In der Folge widmet sich der Autor dem Wiener Wappen und anderen Städte- und Länderwappen der Monarchie. Städtewappen kamen im 12. Jahrhundert auf und leiteten sich von den Siegeln der Gemeinden ab. Das Wiener Siegel dürfte im Zusammenhang mit der Stadtrechtsverleihung 1221 entstanden sein. Das eigentliche Wappen der Stadt, der Schild mit dem Kreuz, ist erstmals 1278 auf einem Wiener Pfennig zu sehen. … Das älteste Wappen Wiens im öffentlichen Raum befindet sich am Alten Rathaus … Ein gotischer Engel hält die Wappen Österreichs und Wiens. Städte- und Länderwappen der Donaumonarchie sind u. a. am Palais Ferstel, an der Staatsoper und am Akademischen Gymnasium zu entdecken. Händler konnten mit ihren Kontakten zu anderen Ländern werben. So zieren Wappen der Städte Triest, Hamburg und London die Jugendstilfassade des Meinl-Hauses (1, Fleischmarkt 7). Der Delikatessenhändler Julius Meinl (1834-1914) entwickelte 1877 ein Verfahren zur industriellen Kaffeeröstung. Unweit davon schmückt das Stadtwappen von Regensburg den Regensburger Hof (1, Lugeck 4). Im 14. Jahrhundert hatte sich an seiner Stelle ein wichtiger Stützpunkt des Donauhandels befunden. Das Wappen am historistischen Miethaus knüpft an die stolze untenehmerische Tradition an.

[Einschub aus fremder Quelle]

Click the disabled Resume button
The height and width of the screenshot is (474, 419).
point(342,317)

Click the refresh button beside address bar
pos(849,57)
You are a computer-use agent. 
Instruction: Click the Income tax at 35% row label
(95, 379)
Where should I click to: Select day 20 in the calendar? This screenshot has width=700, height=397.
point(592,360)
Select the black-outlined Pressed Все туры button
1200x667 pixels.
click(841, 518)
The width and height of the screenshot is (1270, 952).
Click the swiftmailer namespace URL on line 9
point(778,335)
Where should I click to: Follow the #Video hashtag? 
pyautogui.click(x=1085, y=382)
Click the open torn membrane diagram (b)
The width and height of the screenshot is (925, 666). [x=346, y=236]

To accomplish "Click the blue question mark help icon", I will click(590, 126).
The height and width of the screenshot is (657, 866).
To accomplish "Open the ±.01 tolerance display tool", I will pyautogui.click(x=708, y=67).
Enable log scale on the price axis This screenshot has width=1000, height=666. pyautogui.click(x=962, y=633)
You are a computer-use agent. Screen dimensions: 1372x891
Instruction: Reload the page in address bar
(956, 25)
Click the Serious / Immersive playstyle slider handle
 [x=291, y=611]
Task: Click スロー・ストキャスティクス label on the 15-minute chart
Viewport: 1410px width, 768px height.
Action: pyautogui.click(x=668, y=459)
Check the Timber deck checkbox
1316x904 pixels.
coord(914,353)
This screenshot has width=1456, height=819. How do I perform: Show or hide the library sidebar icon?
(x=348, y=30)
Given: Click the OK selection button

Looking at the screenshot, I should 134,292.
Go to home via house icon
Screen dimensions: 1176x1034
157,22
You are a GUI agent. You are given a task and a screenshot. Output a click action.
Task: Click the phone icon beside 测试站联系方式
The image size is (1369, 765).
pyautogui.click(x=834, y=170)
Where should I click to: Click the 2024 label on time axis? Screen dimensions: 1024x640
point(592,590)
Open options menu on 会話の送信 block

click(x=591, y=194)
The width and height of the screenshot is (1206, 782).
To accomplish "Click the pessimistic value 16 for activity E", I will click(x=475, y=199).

Im Mittelalter schlossen sich Händler und Handwerker zu Zünften zusammen, die das berufliche, religiöse und private Leben der Branchenkollegen regelten. Aus ihren Siegeln entstanden die Zunftwappen, wie man sie von Baumeistern, Buchdruckern oder Schneidern an Fassaden erkennen kann. Um 1900 erhielten auch weniger bekannte Gewerbe Berufswappen. Ihr Schöpfer war der berühmteste Heraldiker der Monarchie, Hugo Gerard Ströhl (1851-1919). Seine 130 Innungswappen sind im Inneren der ehemaligen Versorgungsheimkirche in Lainz angebracht und geben Einblick in die Vielfalt der vor 120 Jahren üblichen Berufe. Auf den Turmfassaden sind die Bezirkswappen der damaligen 20 Wiener Bezirke zu sehen. Auch diese farbigen Darstellungen hat Ströhl konstruiert. Michael Göbl schreibt: Man könnte diese Kirche als "Geburtskirche" der modernen Wiener Bezirks- und Berufswappen bezeichnen.

Zum Ausklang widmet sich der Autor einigen Denkmälern und fügt einen Ausblick sowie Register und eine kleine Sammlung heraldischer Begriffe an Das Werk, das Gebäude, historisches Umfeld und die Wappen im Detail vorstellt, kann als Reiseführer der besonderen Art dienen. Darüber hinaus macht das Buch Lust, selbst das wappenreiche Wien zu erkunden. 30 Vorschläge finden sich im "Ausblick". Ist die Aufmerksamkeit einmal dafür geweckt, findet man die heraldische Zier auf Schritt und Tritt.